▶ _TEXTO PARA ANÁLISE_:

·····

Quem me segue no Twitter @exmartinelli já acompanha deste ontem uma polêmica que começou mal deve terminar bem no que importa para os usuários do único hospital que atende pelo SUS em Gravataí.
O vereador Bombeiro Batista (PSD) apresentou requerimento na Câmara pedindo explicações à Santa Casa por ter sido barrado por assistente social no Dom João Becker ao tentar ao fiscalizar denúncia de familiares por negligência no atendimento de paciente.
O parlamentar também solicita apuração de suposto “desvio de conduta por parte da servidora”.
Na argumentação cita o artigo 32 da Lei Orgânica do Município (LOM) que diz que “os vereadores têm livre acesso aos órgãos da administração direta ou indireta do município, mesmo sem prévio aviso”.
Bombeiro está errado.
A funcionária, que não é servidora pública, cumpriu sua função.
A explicação está na justificativa do requerimento do próprio vereador: a LOM garante acesse dos vereadores aos órgãos da administração direta ou indireta do município.
Mesmo que, por filantrópico, o Becker/Santa Casa receba recursos públicos, e atenda pelo SUS, é uma instituição privada. Não é um hospital público.
Pode ter pacientes em macas, ser alvo de críticas por atendimento ruim, falta de humanização, mas isso não permite vereador, prefeito, deputado, governador, senador ou presidente da república entrar no hospital quando quer.
Até por uma questão de saúde.
Estamos numa pandemia, lembram?
Acertou durante a sessão o vereador Dilamar Soares (PDT) ao alertar que o papel constitucional da Câmara é convocar os responsáveis por fiscalizar o contrato e o atendimento pela Santa Casa e a Prefeitura.
– Hospital não é circo – resumiu o também vereador Paulo Silveira (PSB).

·····

▶ _REGISTROS FORNECIDOS_:

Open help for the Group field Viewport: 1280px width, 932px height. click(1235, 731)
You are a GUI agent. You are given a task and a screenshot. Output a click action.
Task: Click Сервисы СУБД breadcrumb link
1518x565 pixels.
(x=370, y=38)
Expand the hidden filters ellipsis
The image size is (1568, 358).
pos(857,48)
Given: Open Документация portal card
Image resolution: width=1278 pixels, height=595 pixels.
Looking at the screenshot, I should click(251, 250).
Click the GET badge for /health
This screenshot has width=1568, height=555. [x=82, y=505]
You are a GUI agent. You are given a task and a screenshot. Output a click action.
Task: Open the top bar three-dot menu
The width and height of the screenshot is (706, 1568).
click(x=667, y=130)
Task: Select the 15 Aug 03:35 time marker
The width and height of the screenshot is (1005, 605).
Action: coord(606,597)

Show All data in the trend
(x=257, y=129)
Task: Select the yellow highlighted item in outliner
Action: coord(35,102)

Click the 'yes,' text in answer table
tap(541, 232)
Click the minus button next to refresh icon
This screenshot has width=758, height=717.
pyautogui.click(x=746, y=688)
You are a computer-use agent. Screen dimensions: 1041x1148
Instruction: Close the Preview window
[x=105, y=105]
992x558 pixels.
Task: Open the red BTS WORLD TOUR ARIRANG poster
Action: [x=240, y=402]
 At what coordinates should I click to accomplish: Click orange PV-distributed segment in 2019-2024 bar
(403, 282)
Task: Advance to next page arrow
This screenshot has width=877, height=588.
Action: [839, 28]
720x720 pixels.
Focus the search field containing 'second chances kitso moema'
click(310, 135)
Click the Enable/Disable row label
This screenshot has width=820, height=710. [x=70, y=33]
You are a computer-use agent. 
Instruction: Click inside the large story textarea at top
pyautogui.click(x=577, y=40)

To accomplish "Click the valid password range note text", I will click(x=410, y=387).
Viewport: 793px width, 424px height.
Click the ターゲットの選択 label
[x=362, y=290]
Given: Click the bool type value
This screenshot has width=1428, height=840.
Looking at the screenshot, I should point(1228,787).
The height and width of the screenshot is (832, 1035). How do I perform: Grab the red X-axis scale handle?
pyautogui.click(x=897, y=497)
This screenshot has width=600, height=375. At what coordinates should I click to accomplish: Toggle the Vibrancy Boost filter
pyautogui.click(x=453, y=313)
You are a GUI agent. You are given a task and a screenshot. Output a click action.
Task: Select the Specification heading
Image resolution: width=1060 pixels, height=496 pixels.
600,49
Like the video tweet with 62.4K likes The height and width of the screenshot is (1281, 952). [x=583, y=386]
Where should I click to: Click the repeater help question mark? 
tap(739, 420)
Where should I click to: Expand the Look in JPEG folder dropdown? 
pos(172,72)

·····

▶ _ATIVIDADES_:
**1.** Edite o texto sobre a polêmica no hospital de Gravataí. Reescreva o trecho que começa em "Acertou durante a" e termina em "e a Prefeitura.", substituindo "papel constitucional" por "dever constitucional".
**2.** No texto sobre a polêmica no hospital de Gravataí, qual artigo da Lei Orgânica do Município o vereador Bombeiro Batista cita na argumentação?
**3.** Prossiga com o texto sobre a polêmica no hospital de Gravataí a partir da última frase apresentada.

▶ _RESPOSTAS_:
**1.**
Acertou durante a sessão o vereador Dilamar Soares (PDT) ao alertar que o dever constitucional da Câmara é convocar os responsáveis por fiscalizar o contrato e o atendimento pela Santa Casa e a Prefeitura.

**2.** O artigo 32.

**3.**
Nem palanque caça-cliques, acrescento.
É compreensível a preocupação de Bombeiro, que certamente se sente impotente frente a denúncias e pedidos de ajuda, comuns a hospitais do Brasil. Mas pra quê entrar lá? Para filmar, bater foto? Não basta chamar os responsáveis para depor na Câmara? Vereador não é jornalista.
No Rio de Janeiro, vereador responde a comissão de ética por suposto abuso de autoridade ao entrar, sem autorização, em unidade de saúde e em abrigo para crianças e adolescentes. Órgãos públicos, não privados. As denúncias partiram do Ministério Público e do Cremerj, o conselho regional de medicina.
Sobre o caso, o professor de Direito Constitucional, Saul Tourinho Leal, disse ao G1 que as atividades de fiscalização fazem parte da atividade parlamentar desde que não desrespeitem a lei e nem representem abuso de autoridade.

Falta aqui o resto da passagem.